How it works (at a glance)

  1. Electron split — The renderer (React) drives the interface and calls a small preload bridge. The main process owns the wallet engine, chain adapters, IPC validation, encrypted key storage, local inference, and the package runtime.
  2. Request, then validate — Sensitive steps follow prepare → simulate (when supported) → confirm → sign → execute in the main process. The renderer never holds private keys or signs.
  3. Untrusted inputs — Treat renderer content, model output, and package manifests as untrusted until schema checks, permission checks, and (where required) your explicit confirmation say otherwise.
  4. Data on disk — Metadata, chats, and indexes tend to live in SQLite; models and package assets live as files under user data (for example ~/.destrall/). Key material uses encrypted secure storage, not plaintext in the database or web storage.

For full architecture, security rules, IPC expectations, storage layout, package contracts, and v1 scope, see .cursor/source-of-truth/. That folder is the canonical project direction for implementation and reviews; Cursor rules in .cursor/rules/ point agents at those documents when making changes.

Repository layout (high level)

Path Purpose
app/ Electron desktop app (Forge, Vite, React)
.cursor/rules/ Agent rules (e.g. always consult source-of-truth)
.cursor/source-of-truth/ Canonical product and engineering reference
source-of-truth/ Same documents at repo root (e.g. for browsing on Git); keep in lockstep with .cursor/source-of-truth/

When behavior or scope changes, update the relevant markdown under .cursor/source-of-truth/ in the same change as the code so documentation and implementation stay aligned.

Building desktop releases

Development and packaging live under app/. From that directory:

  • npm run make — runs Electron Forge make for the current host (pass --platform / --arch for cross-builds).
  • npm run make:all — cleans out/, then builds macOS arm64, macOS x64, Windows x64, and Linux x64 in sequence.
  • npm run make:mac:arm64 (and other make:* scripts) — build a single platform/architecture.
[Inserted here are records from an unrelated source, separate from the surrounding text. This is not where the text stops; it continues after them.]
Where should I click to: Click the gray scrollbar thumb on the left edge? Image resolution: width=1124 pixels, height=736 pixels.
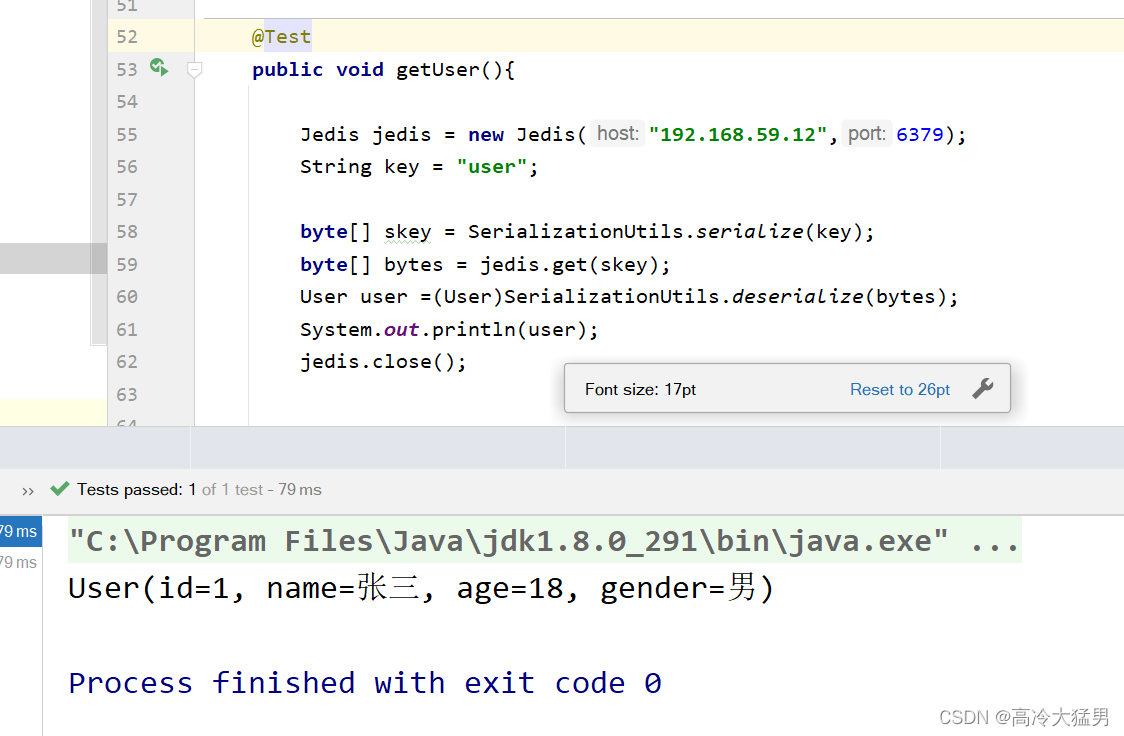52,258
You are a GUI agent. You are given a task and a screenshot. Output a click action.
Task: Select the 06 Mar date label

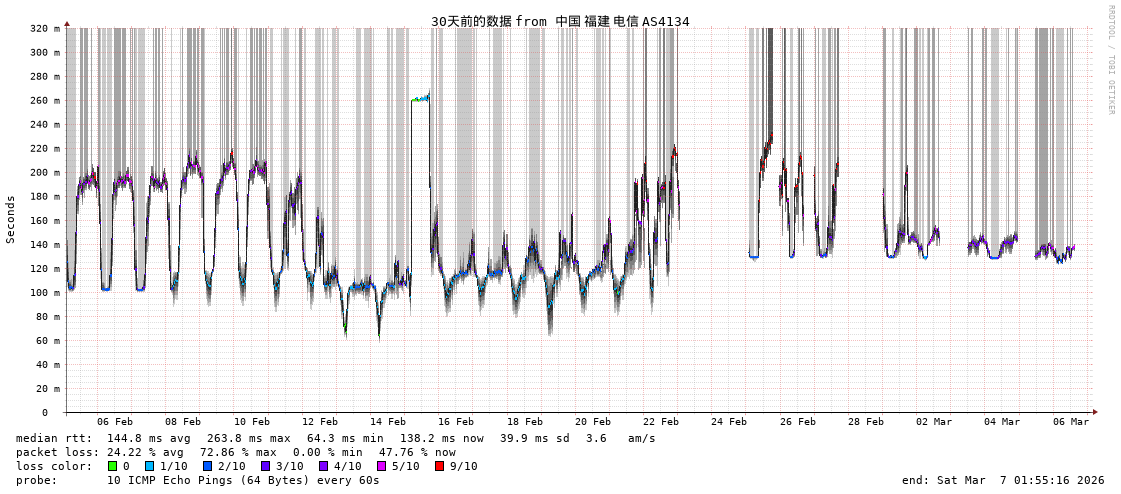pyautogui.click(x=1070, y=422)
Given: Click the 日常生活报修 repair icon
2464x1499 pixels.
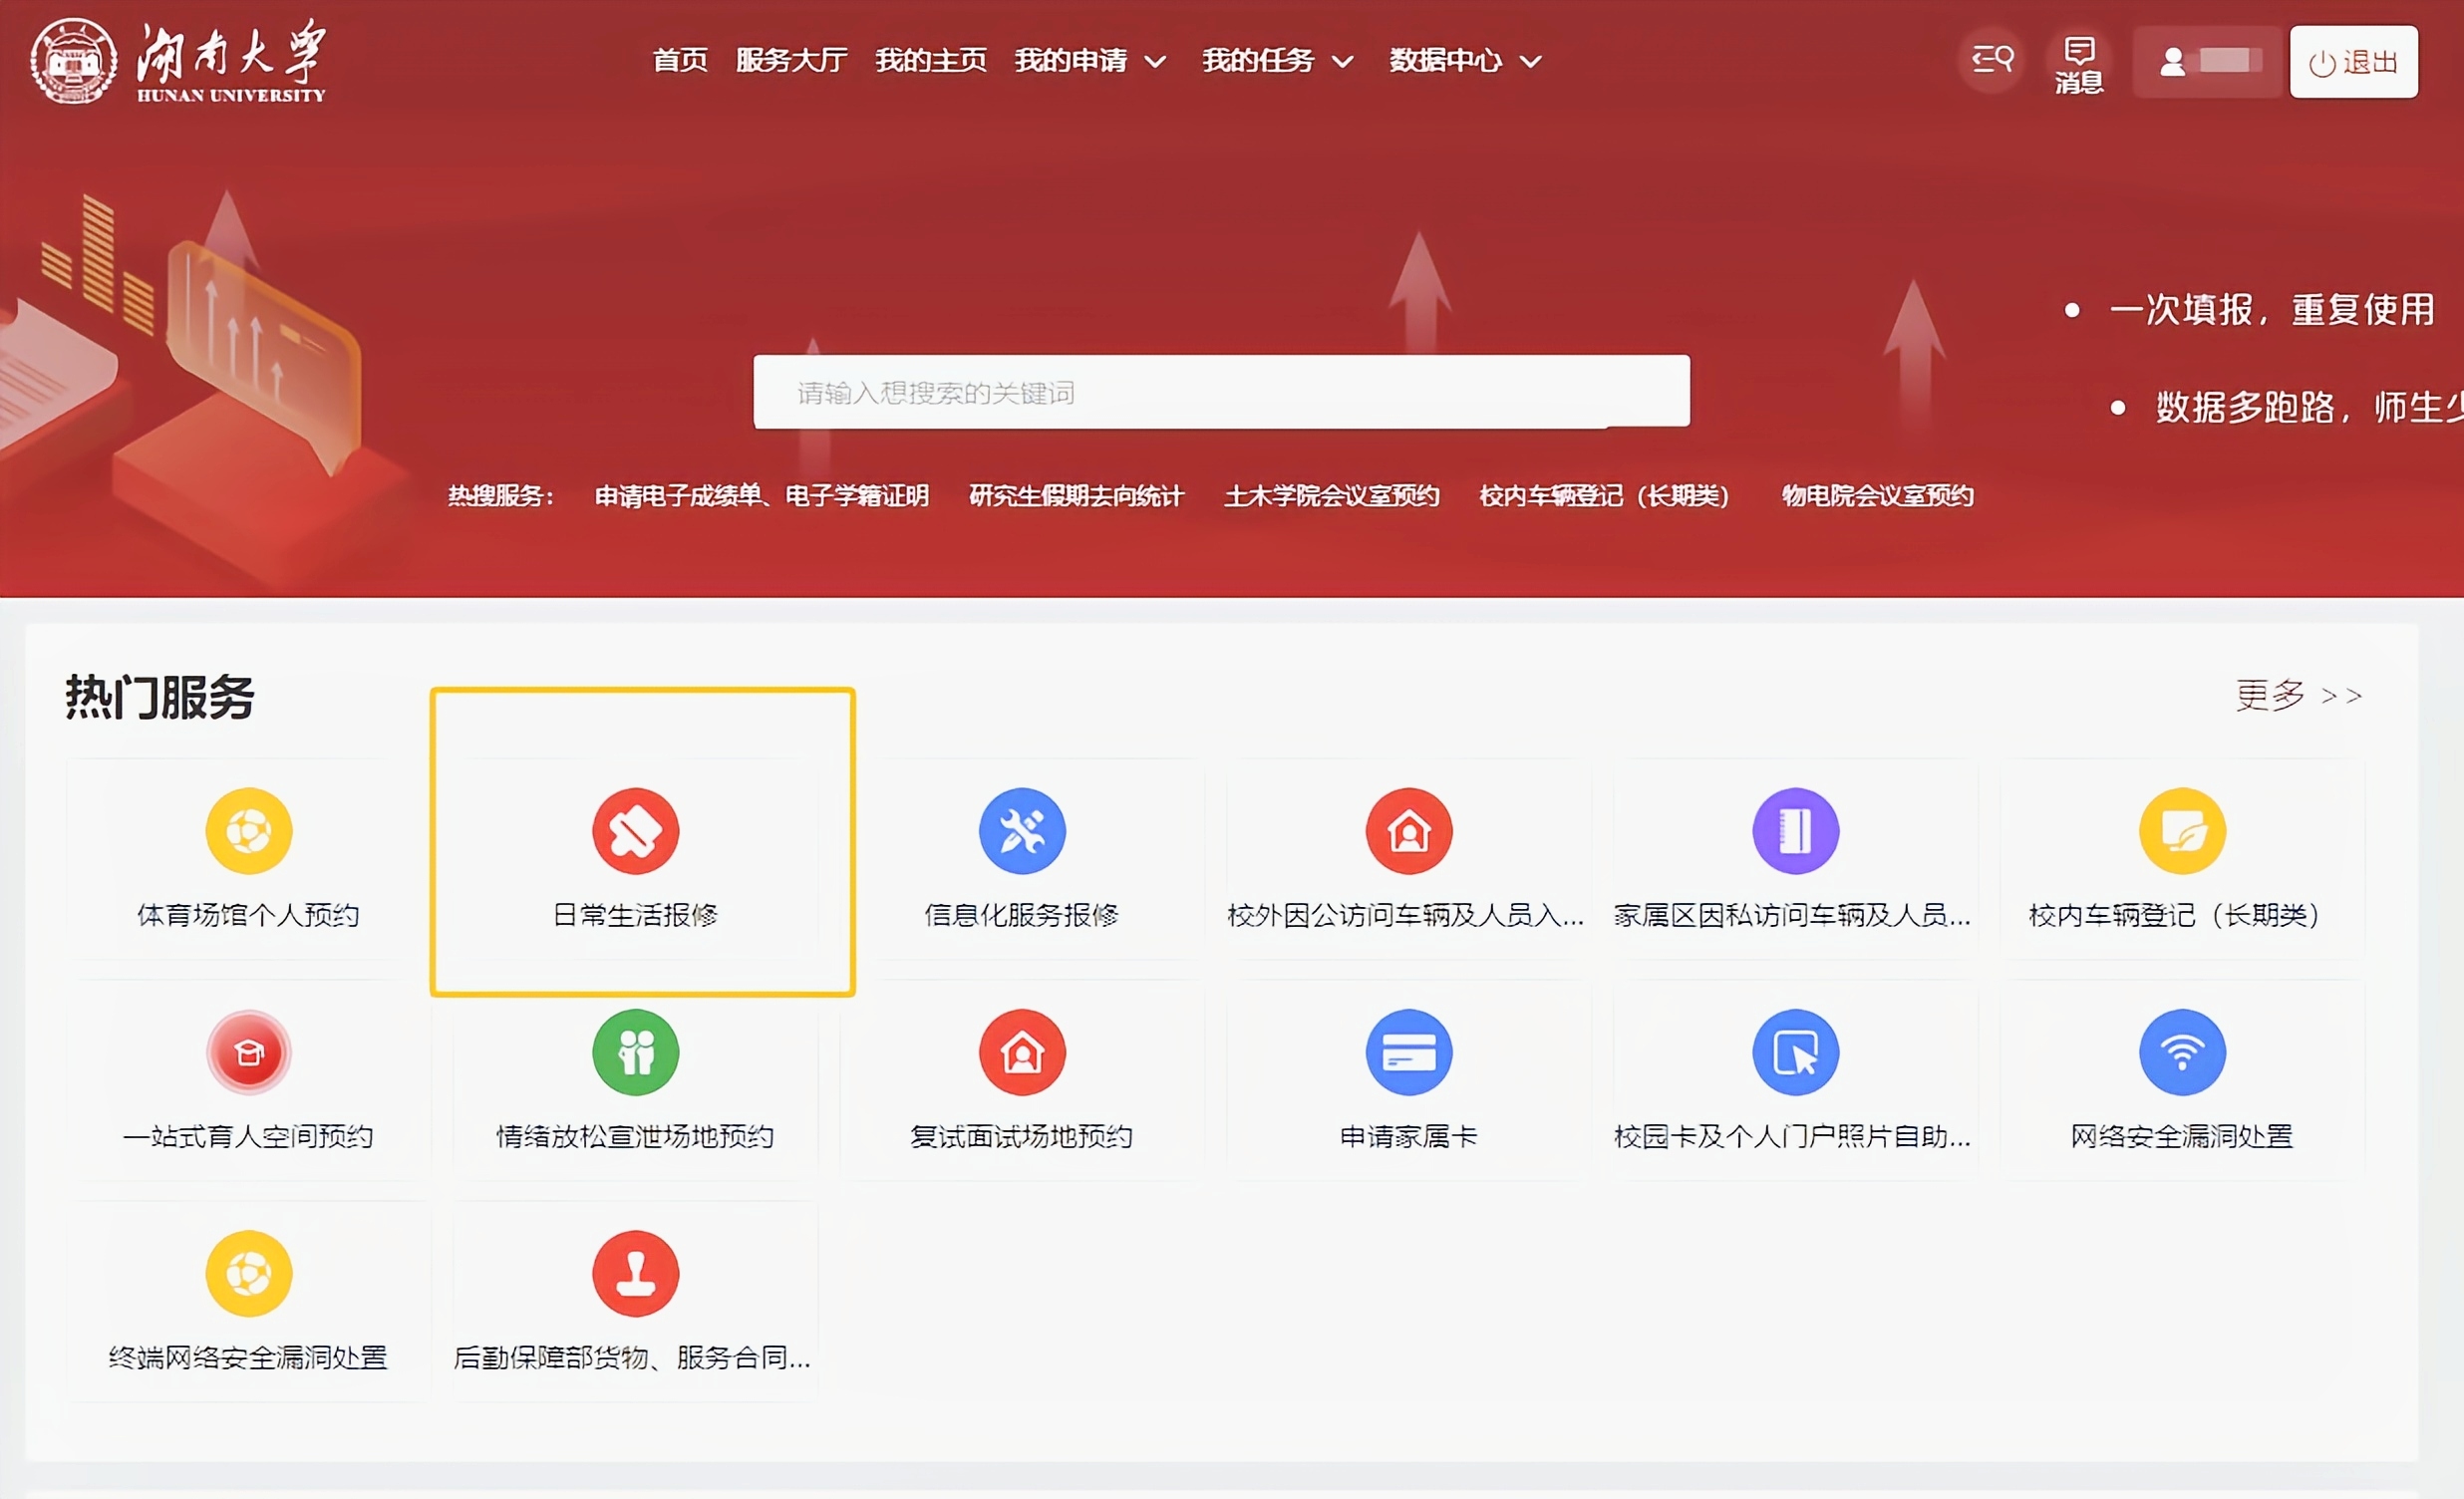Looking at the screenshot, I should pyautogui.click(x=635, y=831).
Recommended for all four OS targets: push a version bump in app/package.json to main — the .github/workflows/release.yml workflow runs automatically and publishes installers to GitHub Releases. See docs/update-service.md for asset names and the in-app manual update flow.

Artifacts are written to app/out/make/ (ZIP, Squirrel .exe, deb, rpm; macOS CI also produces .dmg). Full script tables and local limitations are in app/BUILDING.md.

node-llama-cpp packaging notes

The local assistant depends on node-llama-cpp (main process only, externalized from Vite, native files unpacked from ASAR). Release builds must be produced on native OS/arch runners so prebuilt binaries match the target. After packaging, run npm run verify:packaged-llama in app/ — details and rationale are in app/BUILDING.md and the node-llama-cpp Electron guide.